Must Know Vaccinations Prevention For Your Dog
Must Know Vaccinations & Prevention For Your Dog
(Provided by DVM Patricia Mahoney, Full Circle Veterinary Care)
Vaccinations for dogs are important . Here you will learn the must know topics about dog vaccinations and prevention. Rabies is a legal issue as well as a health concern, not only for the animal, but for public health, and the rabies vaccination should be routine. Other routine vaccinations depend on the animal’s lifestyle and exposure to diseases. You need to sit down with your veterinarian and make a good plan for your pet. Puppies require a series of vaccinations, which should be boostered when they turn a year old. Puppies are vaccinated at 8 weeks, 12 weeks and 16 weeks.
Once your animal is an adult, if you are uncomfortable with your dog having a lot of vaccines, testers are available where you can do a blood test so you can see if your dog needs a vaccine or not.
Distemper is a highly contagious, often fatal virus which affects respiratory, gastrointestinal and nervous systems. It is typically spread through air born infection. Vaccination is the effective control.
Parvo is also a highly contagious virus, spread by infected bodily secretion which damages the gastrointestinal tract and occasionally areas like the heart muscle. Vaccination is also the way to avoid this disease. Once a dog gets parvo, it will need to be under the care of a veterinarian, being treated in the hospital as it is life threatening.
In addition to your dog being well vaccinated, make sure the mother was well vaccinated. When I first started my clinic in a small town, I saw parvo all the time, as there weren’t a lot of vaccinations in the area. In my first year, I saw twenty cases, but now that more dogs are vaccinated, I see only one or two a year. All of the things puppies are routinely vaccinated for being important. A basic distemper shot includes distemper, parvo, hepatitis and parainfluenza as well as a rabies shot. This is a core vaccine wherever you live. There are other vaccines, which depend where you live. If you are in Texas, you need leptosporisis and bordetalla shots; that’s just part of being a Texan. There are many other specific shots that are important depending on where you live.

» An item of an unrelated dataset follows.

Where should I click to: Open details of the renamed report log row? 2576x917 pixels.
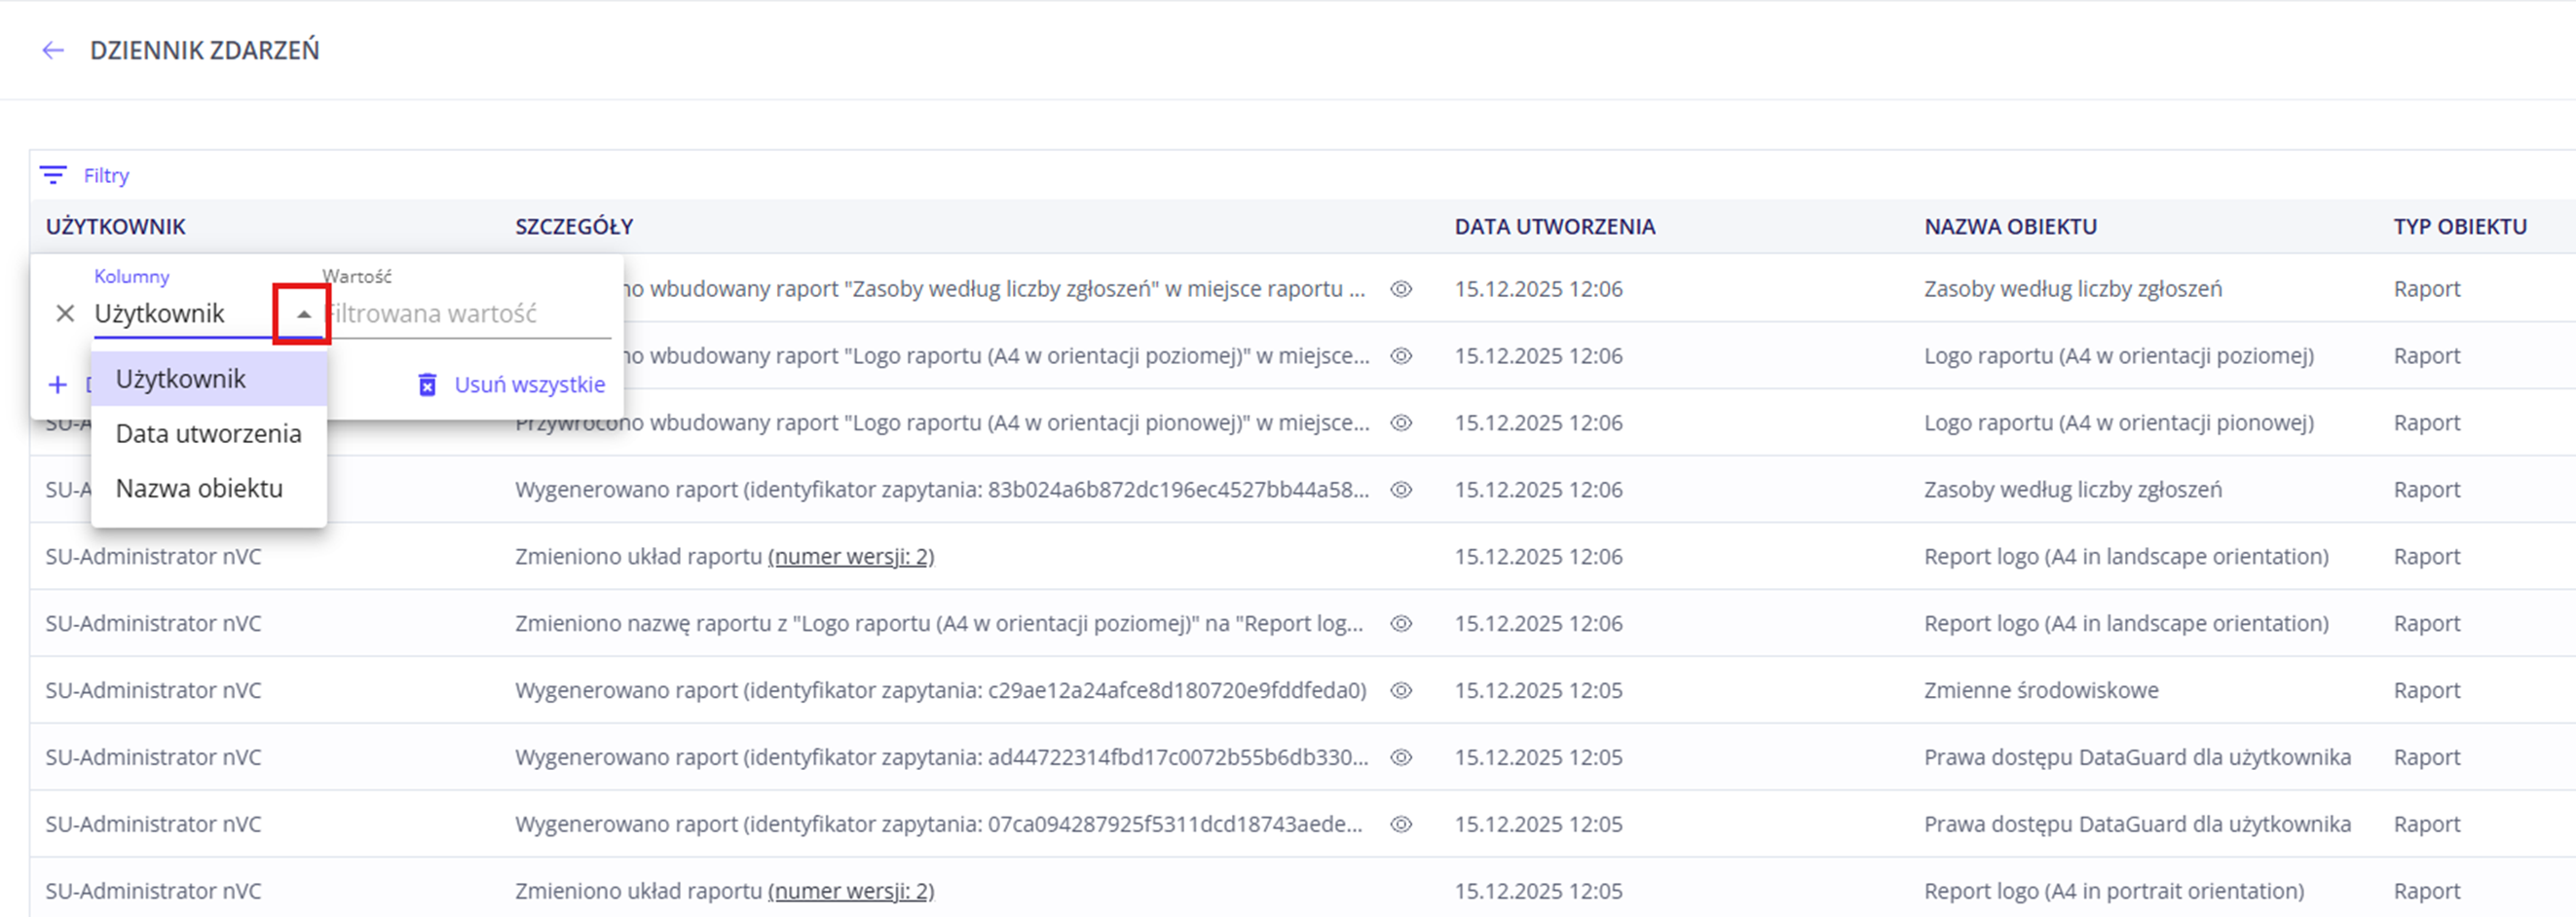point(1401,624)
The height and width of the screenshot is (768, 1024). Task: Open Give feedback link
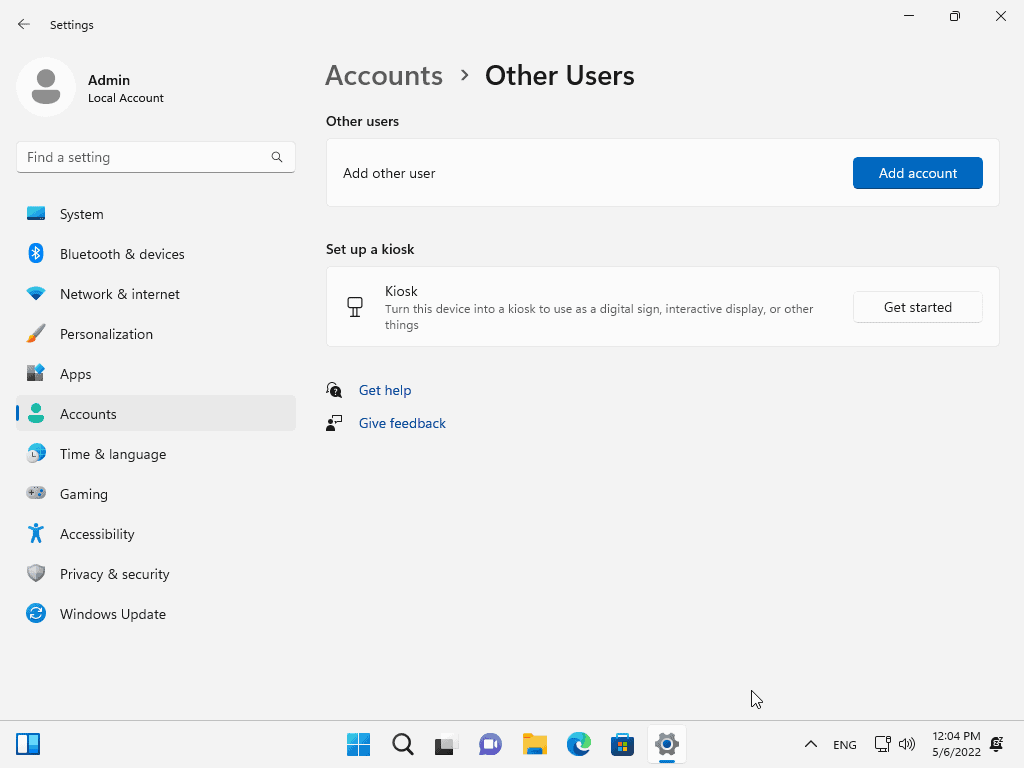point(402,423)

If your puppy is sick, it needs to be seen. One minute it could be fine and the next minute it can become gravely ill.
Parasites transmit diseases, and can transmit to humans. Heartworm disease is in all 50 states, so it is a routine prevention. It is affordable to prevent, but expensive to treat. What products you use and what age you start, is geographical location dependant.
When a dog eats its fecal matter, which is called coprathagia, it is thought to be a remnant from wolf behavior. In the wild, a young wolf needs to eat the stool of an older wolf to learn what is edible in their environment and it is thought that dogs have some residual of that behavior. A dog will do it while young and usually outgrows it. It is preventable by not giving your dog access to it; picking up the fecal right after the dog has been taken out. If there is a continuous problem, there is a medication made to prevent this activity if it becomes a habit.
When your dog is sick and needs a pill, you can often hide the pill in something they like to eat. There are some animals that will pick through things, so using peanut butter or something that is sticky, makes it harder to pick through. There are also pill treats which help hide the pill. You may need to learn to give a pill, as an animal may not be eating if it is unwell and you need to be able give a pill without them eating. To do this, place one hand over the muzzle, put the pill between thumb and forefinger and insert it into the mouth; you may need to rub the back of the dog’s throat to help it swallow. If your animal isn’t used to having your hand in its mouth and the dog isn’t feeling well to begin with, be aware it may be more apt to bite where it hadn’t before.
Now that you are in the know about your dog’s vaccinations and prevention be sure to bring up the topics we have covered with your local veterinarian. By keeping an open dialogue with your vet about your dogs vaccination and prevention care, it will help ensure everyone is on the same page.